Da “L’età
delle follie” di Richard Friedman, sul quotidiano la Repubblica del 4 di
luglio dell’anno 2014: Adolescenza,
nella nostra cultura, è sinonimo di drammi emotivi, comportamenti sregolati e
ricerca volontaria del rischio. Generalmente si dà per scontato che l'angoscia
adolescenziale abbia radici psicologiche. Ma c'è un lato più oscuro che finora
è stato scarsamente esplorato, un'impennata dell'ansia e della paura negli anni
dell'adolescenza. Infatti, soprattutto per effetto di una stramberia nello
sviluppo cerebrale, gli adolescenti provano più ansia e paura e fanno più
fatica a imparare a non avere paura, rispetto ai bambini o agli adulti. Si è
scoperto che il circuito cerebrale che elabora la paura - l'amigdala - è
precoce e si sviluppa molto prima della corteccia prefrontale, la sede del
ragionamento e del controllo esecutivo. Gli adolescenti hanno un cervello con
maggiore "capacità" di provare paura e angoscia. Ci si potrebbe
domandare perché, allora, siano molto sensibili alle novità e disposti a
correre dei rischi. La risposta, almeno in parte, è che il centro di
"ricompensa" del cervello, proprio come il circuito della paura,
matura prima della corteccia prefrontale. È il centro della ricompensa che
stimola gran parte dei comportamenti a rischio dei teenager. Questo paradosso
comportamentale contribuisce a spiegare anche perché gli adolescenti siano
particolarmente inclini a traumi e infortuni. Le prime tre cause di morte per
gli adolescenti sono gli incidenti, gli omicidi e i suicidi. (…). Uno studio
con risonanze magnetiche cerebrali condotto dai ricercatori del Weill Cornell
Medical College e dell'Università di Stanford ha scoperto che quando vengono
mostrate agli adolescenti immagini di persone con espressioni spaventate, la
reazione dell'amigdala è molto più accentuata che nei bambini e negli adulti.
L'amigdala gioca un ruolo fondamentale nella valutazione e nella reazione alla
paura: manda e riceve connessioni alla nostra corteccia prefrontale,
allertandoci del pericolo ancora prima di avere il tempo di pensarci davvero.

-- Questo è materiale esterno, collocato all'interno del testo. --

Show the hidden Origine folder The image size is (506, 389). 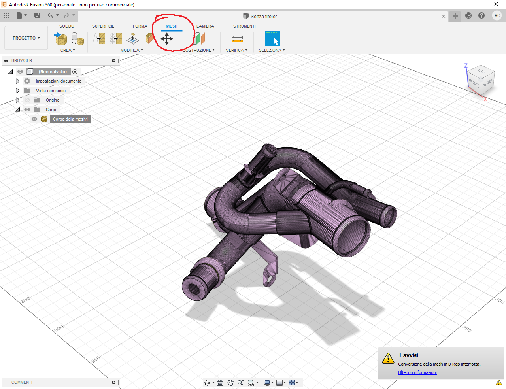pos(27,100)
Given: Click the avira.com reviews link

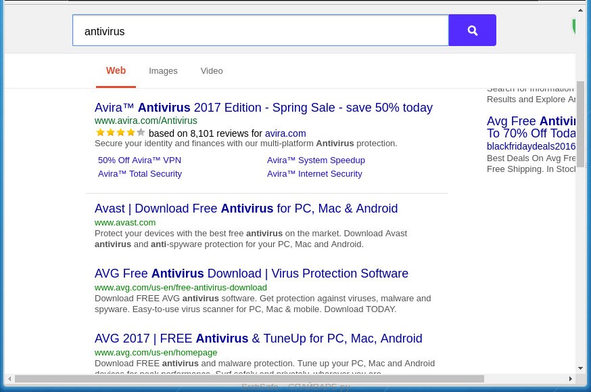Looking at the screenshot, I should click(285, 134).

L'apprendimento della paura gioca un ruolo centrale nell'ansia e nei disturbi
correlati. Questa forma primitiva di apprendimento ci consente di formare
associazioni tra eventi e indizi e contesti specifici che possono rappresentare
un indicatore di pericolo. Ma quando gli indizi o le situazioni pericolose
diventano sicure, dobbiamo avere la capacità di riesaminarle eliminando
l'associazione che avevamo precedentemente stabilito con la paura. Per le
persone affette da disturbi legati all'ansia, fare questa cosa (cioè eliminare
quell'associazione) rappresenta un problema e provano una paura persistente
anche in assenza di pericoli: è appunto il fenomeno noto come
"ansia". B. J. Casey, professore di psicologia e direttore del
Sackler Institute presso il Weill Cornell Medical College, ha studiato
l'apprendimento della paura in un gruppo di bambini, adolescenti e adulti,
mostrando loro un riquadro colorato e nello stesso tempo esponendoli a un
rumore fastidioso. Il riquadro colorato suscitava una reazione di paura simile
a quella suscitata dal suono. Non c'erano differenze tra i soggetti
dell'esperimento nell'acquisizione del condizionamento alla paura. Ma quando ha
addestrato i soggetti a disapprendere l'associazione tra il riquadro colorato e
il rumore, il dottor Casey ha scoperto che gli adolescenti incontravano molte
più difficoltà. Se si considera che l'adolescenza è un periodo di esplorazione,
in cui i giovani sviluppano un'autonomia più ampia, il fatto di avere maggiore
capacità di provare paura e una memoria più persistente per situazioni pericolose
conferisce un vantaggio in termini di sopravvivenza. (…).